(Data extracted from a collection)
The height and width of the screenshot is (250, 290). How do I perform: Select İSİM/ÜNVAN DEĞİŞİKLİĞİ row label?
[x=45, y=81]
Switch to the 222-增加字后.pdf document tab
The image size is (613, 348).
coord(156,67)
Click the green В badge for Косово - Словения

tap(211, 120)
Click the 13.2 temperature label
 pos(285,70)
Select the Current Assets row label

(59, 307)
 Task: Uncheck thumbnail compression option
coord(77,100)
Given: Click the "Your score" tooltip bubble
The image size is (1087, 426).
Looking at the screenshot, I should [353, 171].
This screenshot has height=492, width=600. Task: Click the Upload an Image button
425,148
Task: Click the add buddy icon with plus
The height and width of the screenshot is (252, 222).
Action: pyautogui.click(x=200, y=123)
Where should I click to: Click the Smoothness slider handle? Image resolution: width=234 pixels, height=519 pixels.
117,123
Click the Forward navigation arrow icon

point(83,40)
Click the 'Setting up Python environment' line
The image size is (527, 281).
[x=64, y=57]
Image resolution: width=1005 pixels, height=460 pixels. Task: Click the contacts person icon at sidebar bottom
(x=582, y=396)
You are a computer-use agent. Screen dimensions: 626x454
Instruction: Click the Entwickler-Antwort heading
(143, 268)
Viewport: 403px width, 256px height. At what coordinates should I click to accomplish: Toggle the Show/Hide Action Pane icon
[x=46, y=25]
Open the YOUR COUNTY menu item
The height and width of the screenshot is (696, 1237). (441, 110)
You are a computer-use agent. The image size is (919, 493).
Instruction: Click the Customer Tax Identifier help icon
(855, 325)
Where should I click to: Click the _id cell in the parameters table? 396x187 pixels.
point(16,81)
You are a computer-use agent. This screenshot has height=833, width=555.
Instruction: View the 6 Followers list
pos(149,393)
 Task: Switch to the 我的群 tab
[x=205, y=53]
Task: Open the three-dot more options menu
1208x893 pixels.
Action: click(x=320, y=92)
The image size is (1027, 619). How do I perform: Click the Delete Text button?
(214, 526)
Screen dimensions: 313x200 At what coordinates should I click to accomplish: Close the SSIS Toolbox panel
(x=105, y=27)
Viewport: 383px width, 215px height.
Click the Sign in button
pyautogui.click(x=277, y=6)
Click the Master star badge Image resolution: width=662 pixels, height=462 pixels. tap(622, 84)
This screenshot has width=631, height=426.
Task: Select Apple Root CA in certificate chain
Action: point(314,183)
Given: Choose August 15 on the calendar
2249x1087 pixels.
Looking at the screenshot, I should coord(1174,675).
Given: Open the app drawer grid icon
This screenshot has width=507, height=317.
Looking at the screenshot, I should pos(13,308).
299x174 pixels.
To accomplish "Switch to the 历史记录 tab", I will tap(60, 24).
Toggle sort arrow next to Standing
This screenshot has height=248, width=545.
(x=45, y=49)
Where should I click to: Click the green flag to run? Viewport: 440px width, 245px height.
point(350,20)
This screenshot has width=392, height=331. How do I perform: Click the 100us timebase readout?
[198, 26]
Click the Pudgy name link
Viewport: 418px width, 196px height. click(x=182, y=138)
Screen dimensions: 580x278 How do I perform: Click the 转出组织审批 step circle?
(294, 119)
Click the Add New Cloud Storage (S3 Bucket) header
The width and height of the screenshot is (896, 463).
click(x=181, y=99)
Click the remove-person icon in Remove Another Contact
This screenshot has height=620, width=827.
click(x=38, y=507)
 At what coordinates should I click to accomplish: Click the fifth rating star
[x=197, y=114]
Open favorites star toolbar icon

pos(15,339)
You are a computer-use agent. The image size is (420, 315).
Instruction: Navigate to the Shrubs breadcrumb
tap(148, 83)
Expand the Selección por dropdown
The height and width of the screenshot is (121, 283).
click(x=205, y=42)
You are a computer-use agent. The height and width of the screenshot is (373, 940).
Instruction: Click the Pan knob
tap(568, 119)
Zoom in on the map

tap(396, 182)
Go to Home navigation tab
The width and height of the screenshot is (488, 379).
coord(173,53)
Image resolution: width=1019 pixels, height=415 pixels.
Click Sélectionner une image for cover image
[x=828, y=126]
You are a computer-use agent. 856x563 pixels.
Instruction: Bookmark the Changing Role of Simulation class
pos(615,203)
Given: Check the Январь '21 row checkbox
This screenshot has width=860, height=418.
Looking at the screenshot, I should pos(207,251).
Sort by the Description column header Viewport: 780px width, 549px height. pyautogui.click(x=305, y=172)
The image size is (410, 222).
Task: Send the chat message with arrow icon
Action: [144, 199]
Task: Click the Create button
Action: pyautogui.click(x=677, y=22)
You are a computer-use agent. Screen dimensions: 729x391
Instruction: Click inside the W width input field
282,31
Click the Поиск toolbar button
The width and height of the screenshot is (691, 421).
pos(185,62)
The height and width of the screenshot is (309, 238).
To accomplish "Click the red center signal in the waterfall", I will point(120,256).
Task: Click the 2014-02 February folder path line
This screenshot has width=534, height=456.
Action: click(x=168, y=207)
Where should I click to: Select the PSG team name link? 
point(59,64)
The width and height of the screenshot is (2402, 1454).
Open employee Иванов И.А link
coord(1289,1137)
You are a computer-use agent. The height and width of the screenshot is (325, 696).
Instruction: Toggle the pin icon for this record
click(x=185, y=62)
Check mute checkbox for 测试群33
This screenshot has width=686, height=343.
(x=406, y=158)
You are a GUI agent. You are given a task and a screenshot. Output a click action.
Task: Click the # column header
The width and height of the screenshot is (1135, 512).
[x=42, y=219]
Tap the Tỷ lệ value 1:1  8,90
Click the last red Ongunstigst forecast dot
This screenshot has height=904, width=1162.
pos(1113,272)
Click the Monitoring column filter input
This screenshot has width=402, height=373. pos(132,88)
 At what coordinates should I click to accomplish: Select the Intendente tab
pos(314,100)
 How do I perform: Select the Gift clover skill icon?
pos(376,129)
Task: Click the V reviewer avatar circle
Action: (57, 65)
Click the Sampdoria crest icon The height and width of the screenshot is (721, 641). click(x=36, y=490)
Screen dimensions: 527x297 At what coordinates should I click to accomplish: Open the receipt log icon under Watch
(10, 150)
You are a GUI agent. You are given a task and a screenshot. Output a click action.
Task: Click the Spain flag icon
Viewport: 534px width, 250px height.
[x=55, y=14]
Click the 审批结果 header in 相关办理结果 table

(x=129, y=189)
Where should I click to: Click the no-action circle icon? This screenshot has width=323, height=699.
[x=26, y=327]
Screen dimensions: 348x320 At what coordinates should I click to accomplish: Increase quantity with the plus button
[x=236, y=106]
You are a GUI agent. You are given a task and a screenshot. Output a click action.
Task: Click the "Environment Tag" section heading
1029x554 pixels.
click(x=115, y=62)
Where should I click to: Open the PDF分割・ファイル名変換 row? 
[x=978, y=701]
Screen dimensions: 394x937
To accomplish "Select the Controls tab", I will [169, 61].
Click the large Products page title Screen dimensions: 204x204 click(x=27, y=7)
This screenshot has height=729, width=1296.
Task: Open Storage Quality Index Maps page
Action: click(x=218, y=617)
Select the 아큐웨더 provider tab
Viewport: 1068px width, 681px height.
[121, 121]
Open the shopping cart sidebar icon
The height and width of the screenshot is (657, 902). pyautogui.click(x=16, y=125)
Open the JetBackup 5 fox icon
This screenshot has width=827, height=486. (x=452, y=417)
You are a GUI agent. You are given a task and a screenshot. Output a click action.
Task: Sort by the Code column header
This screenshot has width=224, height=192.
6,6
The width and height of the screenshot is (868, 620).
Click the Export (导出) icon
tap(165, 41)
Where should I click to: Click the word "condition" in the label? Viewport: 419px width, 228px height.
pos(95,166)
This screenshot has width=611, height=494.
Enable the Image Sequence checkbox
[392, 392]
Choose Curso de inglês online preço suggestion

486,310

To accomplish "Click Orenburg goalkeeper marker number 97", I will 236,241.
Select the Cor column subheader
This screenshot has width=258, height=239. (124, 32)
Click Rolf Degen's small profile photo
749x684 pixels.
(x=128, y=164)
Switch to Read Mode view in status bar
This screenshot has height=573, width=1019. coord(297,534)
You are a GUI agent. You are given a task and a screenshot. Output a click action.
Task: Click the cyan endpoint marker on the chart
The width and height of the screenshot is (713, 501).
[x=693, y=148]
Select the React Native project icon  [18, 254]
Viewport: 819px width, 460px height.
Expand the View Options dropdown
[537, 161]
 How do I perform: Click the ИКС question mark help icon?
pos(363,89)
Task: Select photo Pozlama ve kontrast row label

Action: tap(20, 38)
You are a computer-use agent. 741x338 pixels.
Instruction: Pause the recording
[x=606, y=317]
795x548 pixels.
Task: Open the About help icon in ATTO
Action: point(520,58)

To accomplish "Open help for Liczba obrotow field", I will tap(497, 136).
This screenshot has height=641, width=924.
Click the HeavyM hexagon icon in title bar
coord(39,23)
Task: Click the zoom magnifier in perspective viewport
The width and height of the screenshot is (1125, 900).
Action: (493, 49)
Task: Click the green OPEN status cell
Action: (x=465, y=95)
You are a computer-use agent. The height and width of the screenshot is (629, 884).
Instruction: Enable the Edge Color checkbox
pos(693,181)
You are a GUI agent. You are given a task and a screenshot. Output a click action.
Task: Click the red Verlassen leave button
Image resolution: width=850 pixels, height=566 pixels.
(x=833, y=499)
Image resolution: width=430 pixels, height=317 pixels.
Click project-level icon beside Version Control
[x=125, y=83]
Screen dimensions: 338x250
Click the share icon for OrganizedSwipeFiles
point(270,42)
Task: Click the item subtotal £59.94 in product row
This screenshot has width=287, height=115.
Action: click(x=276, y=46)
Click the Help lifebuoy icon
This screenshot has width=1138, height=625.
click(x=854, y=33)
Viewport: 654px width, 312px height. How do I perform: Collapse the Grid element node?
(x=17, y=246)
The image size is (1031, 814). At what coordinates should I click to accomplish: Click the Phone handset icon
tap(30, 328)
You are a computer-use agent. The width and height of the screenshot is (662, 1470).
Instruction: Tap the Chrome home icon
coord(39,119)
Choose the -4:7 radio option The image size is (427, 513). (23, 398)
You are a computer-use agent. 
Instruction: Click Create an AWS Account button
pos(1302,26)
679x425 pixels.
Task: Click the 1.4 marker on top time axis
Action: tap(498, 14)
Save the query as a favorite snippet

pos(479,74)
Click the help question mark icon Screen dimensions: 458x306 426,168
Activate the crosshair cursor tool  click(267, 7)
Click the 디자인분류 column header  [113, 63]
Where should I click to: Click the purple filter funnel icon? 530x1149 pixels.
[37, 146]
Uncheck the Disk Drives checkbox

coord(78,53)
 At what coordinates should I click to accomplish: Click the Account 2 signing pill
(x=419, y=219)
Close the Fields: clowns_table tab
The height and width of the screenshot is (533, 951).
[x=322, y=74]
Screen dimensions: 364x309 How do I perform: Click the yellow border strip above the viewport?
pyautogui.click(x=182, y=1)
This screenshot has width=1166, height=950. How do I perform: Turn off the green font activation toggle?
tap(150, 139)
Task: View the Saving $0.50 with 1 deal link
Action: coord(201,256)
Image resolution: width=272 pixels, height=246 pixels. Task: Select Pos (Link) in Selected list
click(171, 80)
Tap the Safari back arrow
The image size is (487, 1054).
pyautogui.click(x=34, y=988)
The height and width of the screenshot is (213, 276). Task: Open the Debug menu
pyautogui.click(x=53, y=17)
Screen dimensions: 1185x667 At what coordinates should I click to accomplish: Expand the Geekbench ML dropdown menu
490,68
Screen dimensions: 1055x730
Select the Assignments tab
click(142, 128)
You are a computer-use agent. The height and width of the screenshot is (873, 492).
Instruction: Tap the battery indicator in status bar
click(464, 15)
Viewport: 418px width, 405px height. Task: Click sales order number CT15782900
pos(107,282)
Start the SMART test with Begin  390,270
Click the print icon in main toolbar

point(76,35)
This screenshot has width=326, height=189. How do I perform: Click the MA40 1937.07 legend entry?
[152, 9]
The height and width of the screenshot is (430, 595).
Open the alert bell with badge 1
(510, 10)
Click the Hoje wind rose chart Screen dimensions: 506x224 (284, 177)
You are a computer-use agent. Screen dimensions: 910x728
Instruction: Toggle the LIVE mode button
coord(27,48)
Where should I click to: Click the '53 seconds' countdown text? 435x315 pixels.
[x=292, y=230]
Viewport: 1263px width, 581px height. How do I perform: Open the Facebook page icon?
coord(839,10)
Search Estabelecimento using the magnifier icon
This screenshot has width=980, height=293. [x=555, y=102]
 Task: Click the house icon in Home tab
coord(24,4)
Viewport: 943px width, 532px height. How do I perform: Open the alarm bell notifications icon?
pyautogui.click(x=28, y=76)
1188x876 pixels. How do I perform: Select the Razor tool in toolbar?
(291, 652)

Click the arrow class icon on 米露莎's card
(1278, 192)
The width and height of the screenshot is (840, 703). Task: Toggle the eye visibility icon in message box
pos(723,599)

> THE TASK: Copy the lines of the data above exactly as written, beginning with the line containing "Click the Sign in button" and ending with the line containing "Given: Open the app drawer grid icon", and leave out all other lines.

> EXERCISE SOLUTION:
Click the Sign in button
pyautogui.click(x=277, y=6)
Click the Master star badge Image resolution: width=662 pixels, height=462 pixels. tap(622, 84)
This screenshot has width=631, height=426.
Task: Select Apple Root CA in certificate chain
Action: point(314,183)
Given: Choose August 15 on the calendar
2249x1087 pixels.
Looking at the screenshot, I should coord(1174,675).
Given: Open the app drawer grid icon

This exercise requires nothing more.